I turn to the ‘look inside’ feature on Amazon. The prologue opens beautifully: Five hundred years, a wisp of smoke on the winds of time. Yet the world had changed momentously at an altogether astonishing rate. And although I wanted to cross out ‘altogether’ I felt compelled to read on.

Unfortunately, not too far into the prologue, I came across another error and at £2.62 I felt the book was a little too expensive to chance. I shan't pursue.

Blurb:

Three hundred years of penance, of suffering through an immortal life has left Maura praying for salvation. She joins a group bent on gaining back their souls by awakening The One and after a rather bleak few years in Cairo she thinks they’ve found him. But after a meeting with her sire goes terribly wrong she is trapped in the enemy camp. How far will she go to survive?

Gabriel is a normal, if rather jaded private detective living in Seattle Washington, until a beautiful woman showes up at his practice, claiming to be a vampire and asking for his help. Suddenly his life is turned on its head as he is introduced to the underground society of Fallen Angels bent on finding their savior.

Friday 15 March 2013

John A. Heldt

Amazon.com
Amazon.UK
The Mine

The cover wasn't exciting. It looked like a non-fiction book about trains at first glance, and I wouldn't have looked twice at this book at all. It spoke boring. But it had good reviews on both the American and UK Amazon site, and so I moved to the blurb. That was a lot better. It told me straight away who and what the novel is about. The main protagonist is Joel Smith and he's 'cocky', and towards the end of the blurb I know he's going to be 'humbled' because of his time-travel to the 1940s.

I began the 'look inside' feature first to see if it was something I'd like, and admittedly I did struggle with it, but most of the reviews said it was a slow burner so I thought I'd try it. And at 77p it'd hardly break the bank!

I didn't finished the book. It never picked up, and although it was very well written and researched I felt the main character was wooden. For a young guy from the 21st century he wasn't fazed at all by the lack of modern things.

It was a gentle read, but I finished long before the end, it just didn't grip me enough.

Blurb

In 2000, Joel Smith is a cocky, adventurous young man who sees the world as his playground. But when the college senior, days from graduation, enters an abandoned Montana mine, he discovers the price of reckless curiosity. 

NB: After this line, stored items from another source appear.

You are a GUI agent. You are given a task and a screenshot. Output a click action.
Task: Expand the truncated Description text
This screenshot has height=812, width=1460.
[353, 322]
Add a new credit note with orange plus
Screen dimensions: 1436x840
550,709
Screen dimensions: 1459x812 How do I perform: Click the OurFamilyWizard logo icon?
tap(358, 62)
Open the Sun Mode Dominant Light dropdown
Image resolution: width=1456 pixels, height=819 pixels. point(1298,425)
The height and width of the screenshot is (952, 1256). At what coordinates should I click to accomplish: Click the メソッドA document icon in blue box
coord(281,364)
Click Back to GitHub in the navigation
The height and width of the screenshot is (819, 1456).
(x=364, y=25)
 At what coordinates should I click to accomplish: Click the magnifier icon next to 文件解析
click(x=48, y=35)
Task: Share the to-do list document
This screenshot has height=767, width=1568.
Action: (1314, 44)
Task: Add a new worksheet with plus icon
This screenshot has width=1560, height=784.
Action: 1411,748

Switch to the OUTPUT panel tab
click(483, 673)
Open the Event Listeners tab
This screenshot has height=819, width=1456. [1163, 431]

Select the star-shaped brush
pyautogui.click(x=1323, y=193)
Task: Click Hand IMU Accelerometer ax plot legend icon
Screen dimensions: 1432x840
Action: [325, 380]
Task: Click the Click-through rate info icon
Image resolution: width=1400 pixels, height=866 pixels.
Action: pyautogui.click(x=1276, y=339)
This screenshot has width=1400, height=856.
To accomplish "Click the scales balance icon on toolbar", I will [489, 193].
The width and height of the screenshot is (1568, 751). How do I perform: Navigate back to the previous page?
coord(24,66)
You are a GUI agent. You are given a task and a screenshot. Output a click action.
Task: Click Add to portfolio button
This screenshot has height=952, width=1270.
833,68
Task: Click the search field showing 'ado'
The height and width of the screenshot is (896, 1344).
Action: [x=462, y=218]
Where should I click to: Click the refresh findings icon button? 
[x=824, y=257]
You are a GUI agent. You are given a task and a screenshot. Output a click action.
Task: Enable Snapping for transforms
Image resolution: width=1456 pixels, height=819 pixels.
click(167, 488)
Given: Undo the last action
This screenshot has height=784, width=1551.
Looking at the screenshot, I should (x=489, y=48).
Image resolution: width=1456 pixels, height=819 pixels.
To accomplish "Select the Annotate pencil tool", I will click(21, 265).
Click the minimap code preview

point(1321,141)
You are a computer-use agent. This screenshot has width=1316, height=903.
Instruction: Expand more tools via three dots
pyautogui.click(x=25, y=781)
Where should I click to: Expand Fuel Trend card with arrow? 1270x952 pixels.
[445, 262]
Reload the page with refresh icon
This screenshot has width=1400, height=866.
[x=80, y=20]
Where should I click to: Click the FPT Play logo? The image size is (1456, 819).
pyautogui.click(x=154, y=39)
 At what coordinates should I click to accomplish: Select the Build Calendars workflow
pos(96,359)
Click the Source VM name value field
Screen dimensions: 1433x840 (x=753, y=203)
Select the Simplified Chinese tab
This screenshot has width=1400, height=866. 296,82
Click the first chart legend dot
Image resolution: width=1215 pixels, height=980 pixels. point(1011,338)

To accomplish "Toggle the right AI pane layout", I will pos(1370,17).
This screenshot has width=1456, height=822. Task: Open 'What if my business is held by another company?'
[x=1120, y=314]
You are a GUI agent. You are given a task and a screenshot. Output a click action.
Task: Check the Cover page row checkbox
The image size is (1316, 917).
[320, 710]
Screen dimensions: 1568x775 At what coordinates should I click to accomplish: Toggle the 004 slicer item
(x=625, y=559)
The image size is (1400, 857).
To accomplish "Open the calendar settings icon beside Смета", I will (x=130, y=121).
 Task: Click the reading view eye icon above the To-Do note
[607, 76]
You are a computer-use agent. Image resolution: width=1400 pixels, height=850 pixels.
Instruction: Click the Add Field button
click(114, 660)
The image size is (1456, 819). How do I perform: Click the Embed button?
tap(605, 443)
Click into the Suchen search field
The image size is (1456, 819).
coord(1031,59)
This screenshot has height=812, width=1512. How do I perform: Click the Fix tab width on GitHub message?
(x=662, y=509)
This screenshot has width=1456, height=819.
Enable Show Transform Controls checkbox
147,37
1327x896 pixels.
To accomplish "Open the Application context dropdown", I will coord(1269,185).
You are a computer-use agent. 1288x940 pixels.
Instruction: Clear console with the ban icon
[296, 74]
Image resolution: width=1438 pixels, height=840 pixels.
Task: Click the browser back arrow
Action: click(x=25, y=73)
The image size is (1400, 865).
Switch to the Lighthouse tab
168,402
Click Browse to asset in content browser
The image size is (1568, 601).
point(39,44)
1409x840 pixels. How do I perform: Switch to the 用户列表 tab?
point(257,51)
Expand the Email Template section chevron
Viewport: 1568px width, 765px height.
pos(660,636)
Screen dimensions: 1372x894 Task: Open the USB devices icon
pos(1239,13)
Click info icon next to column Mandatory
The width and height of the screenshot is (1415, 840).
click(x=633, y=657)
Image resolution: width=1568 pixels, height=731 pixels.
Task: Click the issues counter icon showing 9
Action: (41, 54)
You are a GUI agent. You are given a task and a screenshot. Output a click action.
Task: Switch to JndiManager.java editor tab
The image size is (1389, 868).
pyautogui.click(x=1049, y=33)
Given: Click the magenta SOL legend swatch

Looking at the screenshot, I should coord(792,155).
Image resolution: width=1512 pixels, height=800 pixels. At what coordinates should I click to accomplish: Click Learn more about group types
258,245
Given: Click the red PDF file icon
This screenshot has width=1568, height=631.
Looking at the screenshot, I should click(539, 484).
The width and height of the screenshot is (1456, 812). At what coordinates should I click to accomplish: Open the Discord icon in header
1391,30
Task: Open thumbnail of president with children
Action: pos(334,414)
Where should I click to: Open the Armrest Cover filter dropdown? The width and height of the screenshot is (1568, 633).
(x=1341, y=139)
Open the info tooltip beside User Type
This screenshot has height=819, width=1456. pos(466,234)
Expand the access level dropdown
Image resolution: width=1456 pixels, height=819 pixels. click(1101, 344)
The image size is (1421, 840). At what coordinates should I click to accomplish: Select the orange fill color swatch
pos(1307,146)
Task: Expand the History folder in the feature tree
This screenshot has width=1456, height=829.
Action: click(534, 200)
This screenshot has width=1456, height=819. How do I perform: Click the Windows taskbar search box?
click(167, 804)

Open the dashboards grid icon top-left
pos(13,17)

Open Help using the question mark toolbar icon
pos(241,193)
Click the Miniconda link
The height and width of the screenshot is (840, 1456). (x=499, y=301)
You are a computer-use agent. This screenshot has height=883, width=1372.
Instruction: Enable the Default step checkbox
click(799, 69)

He emerges in May 1941 with a cell phone he can't use, money he can't spend, and little but his wits to guide his way. Stuck in the age of Whirlaway, swing dancing, and a peacetime draft, Joel begins a new life as the nation drifts toward war. 

With the help of his 21-year-old trailblazing grandmother and her friends, he finds his place in a world he knew only from movies and books. But when an opportunity comes to return to the present, Joel must decide whether to leave his new love in the past or choose a course that will alter their lives forever. 

THE MINE follows a humbled man through a critical time in history as he adjusts to new surroundings and wrestles with the knowledge of things to come.